## Brief:
Report every line from the following entries that contains the string "Open".

## Material for the task:
....................

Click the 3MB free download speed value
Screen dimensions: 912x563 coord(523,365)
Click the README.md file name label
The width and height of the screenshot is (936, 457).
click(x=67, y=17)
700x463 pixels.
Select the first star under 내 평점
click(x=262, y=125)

....................

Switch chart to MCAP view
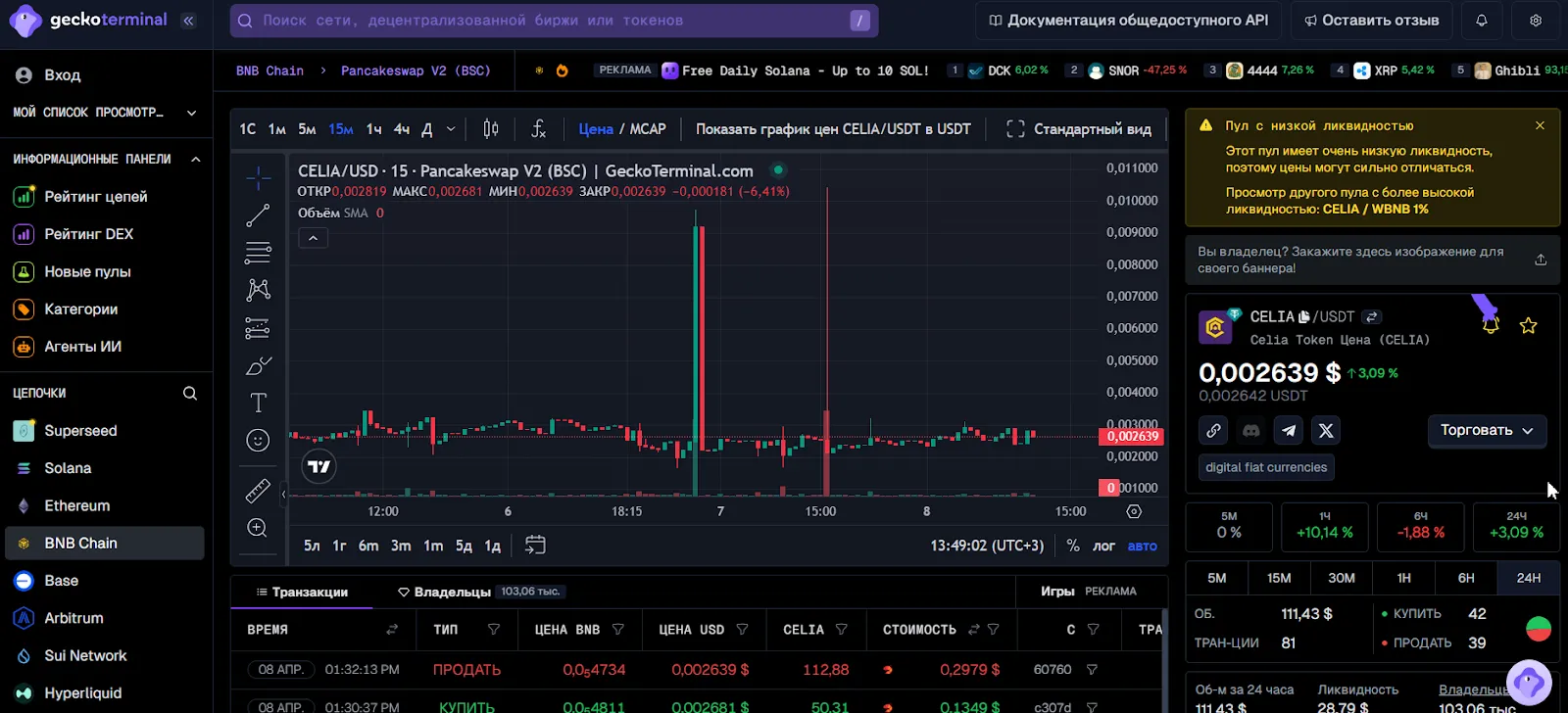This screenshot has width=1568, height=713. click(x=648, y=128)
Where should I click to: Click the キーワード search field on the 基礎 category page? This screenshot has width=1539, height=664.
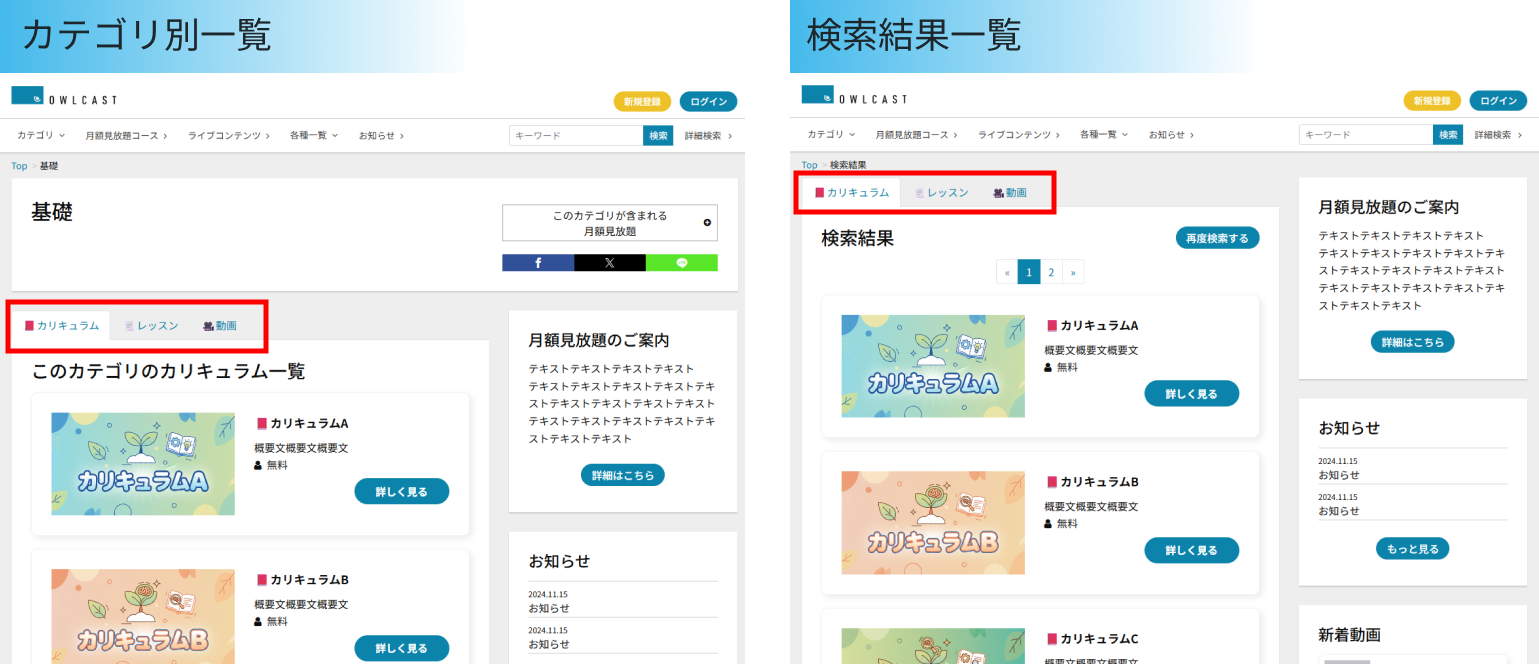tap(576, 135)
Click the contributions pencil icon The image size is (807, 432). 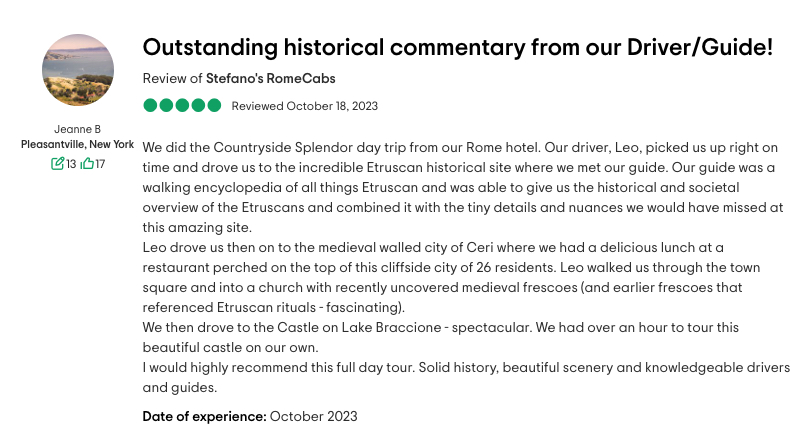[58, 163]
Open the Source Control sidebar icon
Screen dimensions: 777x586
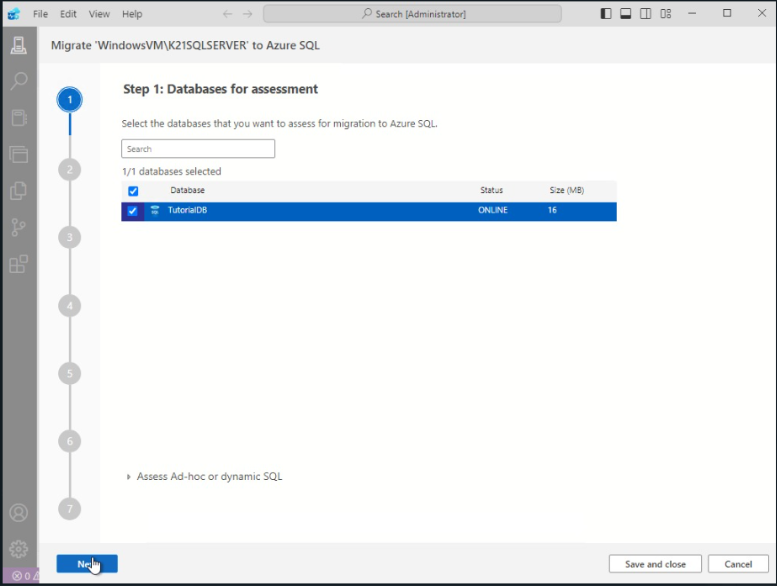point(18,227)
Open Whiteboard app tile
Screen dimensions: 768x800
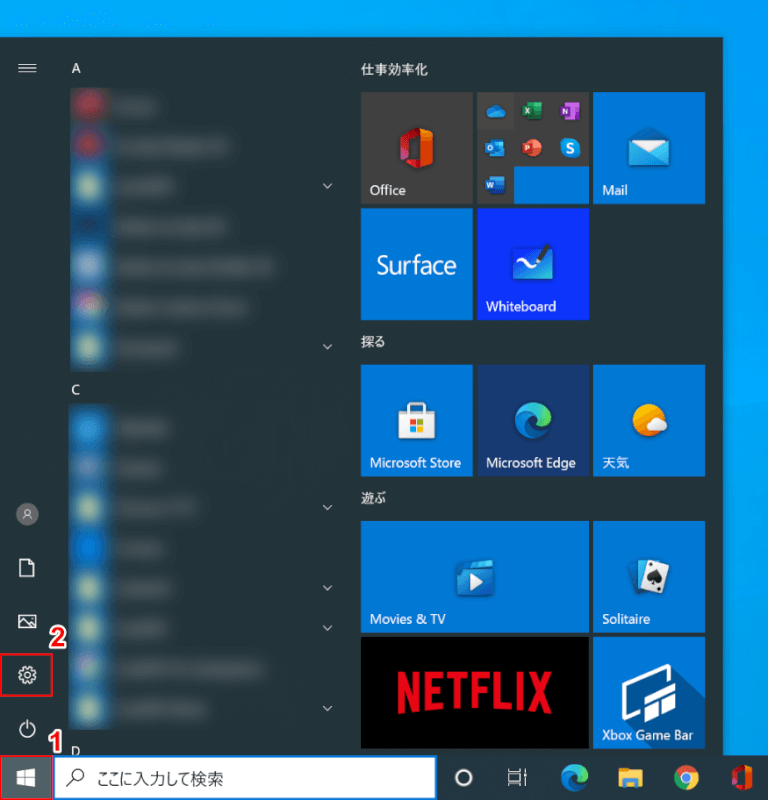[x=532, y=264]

....................

## Written reply:
Open the Source Control sidebar icon
Open Whiteboard app tile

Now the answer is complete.